Testing of new chemicals can be handed over to third-party organizations, like Underwriters’ Laboratory, that would be formed to test and certify chemicals in the absence of EPA regulations. There’s convincing evidence that state and local governments do a much better job of dealing with old risks in the environment, such as waste sites. Those responsibilities would be taken up by other organizations if EPA disappeared.

Most complaints about EPA are directed at its costs. Well, costs are important. Unlike environmental epidemiology that struggles to find associations, it’s easy to show that rich people live longer with fewer diseases. Simply lining up ZIP codes by average income produces a list that parallels the ZIP codes with highest life expectancy. Economists disagree about whether regulatory costs of $5 million or $50 million cause one premature death, but taking money out of citizens’ pockets to pay for regulations reduces their wealth and their ability to provide for their own health.

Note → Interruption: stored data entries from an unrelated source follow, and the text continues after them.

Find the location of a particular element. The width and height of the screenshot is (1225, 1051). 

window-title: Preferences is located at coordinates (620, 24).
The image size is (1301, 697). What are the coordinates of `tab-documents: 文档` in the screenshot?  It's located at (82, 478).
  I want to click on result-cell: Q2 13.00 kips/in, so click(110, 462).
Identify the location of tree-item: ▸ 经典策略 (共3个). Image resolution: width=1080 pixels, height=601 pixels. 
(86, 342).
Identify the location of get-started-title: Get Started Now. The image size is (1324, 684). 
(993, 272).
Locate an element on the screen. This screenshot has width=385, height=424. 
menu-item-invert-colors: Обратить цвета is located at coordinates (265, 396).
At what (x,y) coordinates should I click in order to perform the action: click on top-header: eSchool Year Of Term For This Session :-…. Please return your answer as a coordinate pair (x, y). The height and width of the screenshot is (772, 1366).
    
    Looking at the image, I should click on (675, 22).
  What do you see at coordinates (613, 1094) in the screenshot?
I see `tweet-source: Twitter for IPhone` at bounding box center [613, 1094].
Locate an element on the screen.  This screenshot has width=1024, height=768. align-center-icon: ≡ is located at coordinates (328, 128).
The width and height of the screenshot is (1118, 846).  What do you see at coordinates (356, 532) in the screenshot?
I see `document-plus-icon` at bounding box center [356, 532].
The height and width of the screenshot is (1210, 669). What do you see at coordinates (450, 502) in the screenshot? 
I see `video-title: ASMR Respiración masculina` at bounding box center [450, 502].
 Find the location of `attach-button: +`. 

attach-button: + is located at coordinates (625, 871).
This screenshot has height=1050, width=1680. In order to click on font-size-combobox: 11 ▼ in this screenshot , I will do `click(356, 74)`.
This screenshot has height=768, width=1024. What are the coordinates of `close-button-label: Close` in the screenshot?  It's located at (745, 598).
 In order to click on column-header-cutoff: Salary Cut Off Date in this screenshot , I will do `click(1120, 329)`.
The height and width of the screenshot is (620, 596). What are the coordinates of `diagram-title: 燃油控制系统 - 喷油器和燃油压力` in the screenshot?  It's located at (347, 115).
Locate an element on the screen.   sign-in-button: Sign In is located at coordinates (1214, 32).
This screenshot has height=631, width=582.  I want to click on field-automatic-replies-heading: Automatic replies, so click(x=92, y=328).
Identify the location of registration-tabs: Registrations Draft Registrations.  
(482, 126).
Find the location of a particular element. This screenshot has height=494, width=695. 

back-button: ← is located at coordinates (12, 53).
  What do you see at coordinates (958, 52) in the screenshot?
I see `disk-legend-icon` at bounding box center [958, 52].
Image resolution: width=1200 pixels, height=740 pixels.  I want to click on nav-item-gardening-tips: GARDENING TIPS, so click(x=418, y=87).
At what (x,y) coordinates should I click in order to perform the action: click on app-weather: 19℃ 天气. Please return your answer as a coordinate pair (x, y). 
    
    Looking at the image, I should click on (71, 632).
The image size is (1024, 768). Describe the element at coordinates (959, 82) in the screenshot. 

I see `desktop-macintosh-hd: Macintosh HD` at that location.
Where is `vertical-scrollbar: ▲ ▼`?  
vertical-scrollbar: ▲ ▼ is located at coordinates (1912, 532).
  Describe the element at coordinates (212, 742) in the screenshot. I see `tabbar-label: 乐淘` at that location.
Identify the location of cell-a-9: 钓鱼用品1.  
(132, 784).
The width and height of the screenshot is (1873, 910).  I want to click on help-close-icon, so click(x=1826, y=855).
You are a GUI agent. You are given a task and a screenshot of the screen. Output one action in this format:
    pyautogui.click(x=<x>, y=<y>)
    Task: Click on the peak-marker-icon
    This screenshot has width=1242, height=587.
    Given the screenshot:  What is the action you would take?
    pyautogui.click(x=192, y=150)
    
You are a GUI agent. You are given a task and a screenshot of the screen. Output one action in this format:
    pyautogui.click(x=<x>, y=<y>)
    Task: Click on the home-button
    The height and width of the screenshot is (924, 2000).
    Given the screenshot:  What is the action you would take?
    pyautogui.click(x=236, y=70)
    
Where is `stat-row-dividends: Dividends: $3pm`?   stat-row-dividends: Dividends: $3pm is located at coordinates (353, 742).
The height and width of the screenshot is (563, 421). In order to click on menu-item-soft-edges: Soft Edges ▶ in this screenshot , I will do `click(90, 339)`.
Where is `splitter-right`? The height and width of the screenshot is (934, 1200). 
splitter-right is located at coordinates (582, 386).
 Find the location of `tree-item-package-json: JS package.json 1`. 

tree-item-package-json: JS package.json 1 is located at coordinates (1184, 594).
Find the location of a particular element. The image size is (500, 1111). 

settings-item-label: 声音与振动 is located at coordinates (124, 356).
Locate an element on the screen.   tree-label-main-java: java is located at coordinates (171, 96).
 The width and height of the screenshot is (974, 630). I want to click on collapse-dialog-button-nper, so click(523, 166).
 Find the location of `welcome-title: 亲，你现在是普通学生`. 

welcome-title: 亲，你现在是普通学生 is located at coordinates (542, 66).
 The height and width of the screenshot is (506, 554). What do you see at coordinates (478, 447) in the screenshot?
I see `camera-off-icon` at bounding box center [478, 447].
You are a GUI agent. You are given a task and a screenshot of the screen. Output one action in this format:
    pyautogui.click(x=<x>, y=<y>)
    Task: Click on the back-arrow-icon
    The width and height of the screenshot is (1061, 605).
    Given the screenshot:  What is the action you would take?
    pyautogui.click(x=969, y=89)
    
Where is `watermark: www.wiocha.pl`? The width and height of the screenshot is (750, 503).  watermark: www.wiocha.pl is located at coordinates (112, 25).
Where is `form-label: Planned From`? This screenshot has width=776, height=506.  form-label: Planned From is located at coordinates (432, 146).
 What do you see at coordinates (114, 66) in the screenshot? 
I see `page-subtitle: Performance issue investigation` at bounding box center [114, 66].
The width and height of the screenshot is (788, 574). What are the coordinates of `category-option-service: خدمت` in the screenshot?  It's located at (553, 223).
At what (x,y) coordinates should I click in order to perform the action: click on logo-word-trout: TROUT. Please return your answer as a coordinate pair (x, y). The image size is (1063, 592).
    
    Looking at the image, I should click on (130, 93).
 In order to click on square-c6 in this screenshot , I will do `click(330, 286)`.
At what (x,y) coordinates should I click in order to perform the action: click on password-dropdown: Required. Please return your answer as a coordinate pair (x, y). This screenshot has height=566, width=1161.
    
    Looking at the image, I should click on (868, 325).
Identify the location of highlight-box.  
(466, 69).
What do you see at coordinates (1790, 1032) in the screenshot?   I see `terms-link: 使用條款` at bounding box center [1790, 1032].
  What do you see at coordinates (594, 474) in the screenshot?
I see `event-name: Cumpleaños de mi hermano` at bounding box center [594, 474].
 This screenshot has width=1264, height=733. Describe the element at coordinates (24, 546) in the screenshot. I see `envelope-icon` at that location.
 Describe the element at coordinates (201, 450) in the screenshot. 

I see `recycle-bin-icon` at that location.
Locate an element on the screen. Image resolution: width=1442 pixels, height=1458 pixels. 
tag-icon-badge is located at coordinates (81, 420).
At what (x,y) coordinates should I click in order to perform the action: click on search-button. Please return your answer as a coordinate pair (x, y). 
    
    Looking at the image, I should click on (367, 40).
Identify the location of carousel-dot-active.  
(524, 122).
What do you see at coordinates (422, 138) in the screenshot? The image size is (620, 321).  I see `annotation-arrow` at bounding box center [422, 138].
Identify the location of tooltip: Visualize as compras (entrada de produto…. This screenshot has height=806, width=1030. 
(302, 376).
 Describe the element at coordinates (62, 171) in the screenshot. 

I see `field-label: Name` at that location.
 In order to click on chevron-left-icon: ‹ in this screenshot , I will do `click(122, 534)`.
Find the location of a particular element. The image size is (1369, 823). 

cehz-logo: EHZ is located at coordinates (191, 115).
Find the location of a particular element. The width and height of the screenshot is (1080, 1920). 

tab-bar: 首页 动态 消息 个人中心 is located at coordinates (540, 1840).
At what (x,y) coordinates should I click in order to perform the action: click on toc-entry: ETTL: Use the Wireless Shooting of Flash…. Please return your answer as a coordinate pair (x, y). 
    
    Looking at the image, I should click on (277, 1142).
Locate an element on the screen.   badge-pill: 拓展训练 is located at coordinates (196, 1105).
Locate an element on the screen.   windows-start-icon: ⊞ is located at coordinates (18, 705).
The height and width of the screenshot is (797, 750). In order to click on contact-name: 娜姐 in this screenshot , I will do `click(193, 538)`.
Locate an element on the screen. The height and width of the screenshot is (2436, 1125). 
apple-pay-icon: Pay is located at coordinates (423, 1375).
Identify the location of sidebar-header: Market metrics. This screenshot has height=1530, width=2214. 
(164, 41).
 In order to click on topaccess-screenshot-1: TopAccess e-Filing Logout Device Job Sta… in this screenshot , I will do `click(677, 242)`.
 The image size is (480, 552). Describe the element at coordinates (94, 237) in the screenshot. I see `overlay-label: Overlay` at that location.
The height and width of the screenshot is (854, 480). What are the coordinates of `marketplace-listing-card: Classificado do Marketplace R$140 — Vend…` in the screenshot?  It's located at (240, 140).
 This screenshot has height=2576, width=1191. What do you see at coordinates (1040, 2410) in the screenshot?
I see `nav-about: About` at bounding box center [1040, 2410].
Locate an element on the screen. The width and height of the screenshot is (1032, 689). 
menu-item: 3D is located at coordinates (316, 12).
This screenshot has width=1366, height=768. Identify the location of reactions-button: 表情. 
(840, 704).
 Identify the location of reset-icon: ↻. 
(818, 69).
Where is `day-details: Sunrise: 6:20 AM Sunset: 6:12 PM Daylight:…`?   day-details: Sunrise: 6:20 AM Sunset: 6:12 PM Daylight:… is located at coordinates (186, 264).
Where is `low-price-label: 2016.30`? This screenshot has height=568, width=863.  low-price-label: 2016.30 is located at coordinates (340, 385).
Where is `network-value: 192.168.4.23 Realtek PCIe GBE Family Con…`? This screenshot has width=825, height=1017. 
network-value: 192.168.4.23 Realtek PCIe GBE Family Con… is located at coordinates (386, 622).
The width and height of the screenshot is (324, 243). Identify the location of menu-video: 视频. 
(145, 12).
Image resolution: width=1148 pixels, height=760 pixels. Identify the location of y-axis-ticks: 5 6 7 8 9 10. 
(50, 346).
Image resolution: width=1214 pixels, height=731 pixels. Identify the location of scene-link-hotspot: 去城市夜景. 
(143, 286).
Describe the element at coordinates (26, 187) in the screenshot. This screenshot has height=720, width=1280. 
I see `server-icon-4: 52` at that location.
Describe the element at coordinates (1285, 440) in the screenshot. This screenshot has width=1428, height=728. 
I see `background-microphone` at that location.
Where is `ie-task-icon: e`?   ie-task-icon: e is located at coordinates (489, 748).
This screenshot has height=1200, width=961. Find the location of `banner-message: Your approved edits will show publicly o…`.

I think, in addition, that we have paid a direct health cost for federal agency predispositions to blame everything that goes wrong with health on environmental chemicals. A number of epidemiology studies around waste sites found an increased risk of spina bifida. What was the cause? EPA and the Centers for Disease Control focused on environmental contaminants. Other people, especially in industry, said things like, "Wait a minute, those people tend to be poor. Maybe it’s their nutrition or something else other than environmental chemicals." Now, we know that folate deficiencies are a major cause of spina bifida and that supplementing food with folate protects against that birth defect. Perhaps the assumed environmental connection didn’t slow the drawing of the low folate-spina bifida link. Perhaps it did. And, so far as I know, more than 15 years of epidemiology around waste sites have failed to produce convincing evidence of human harm.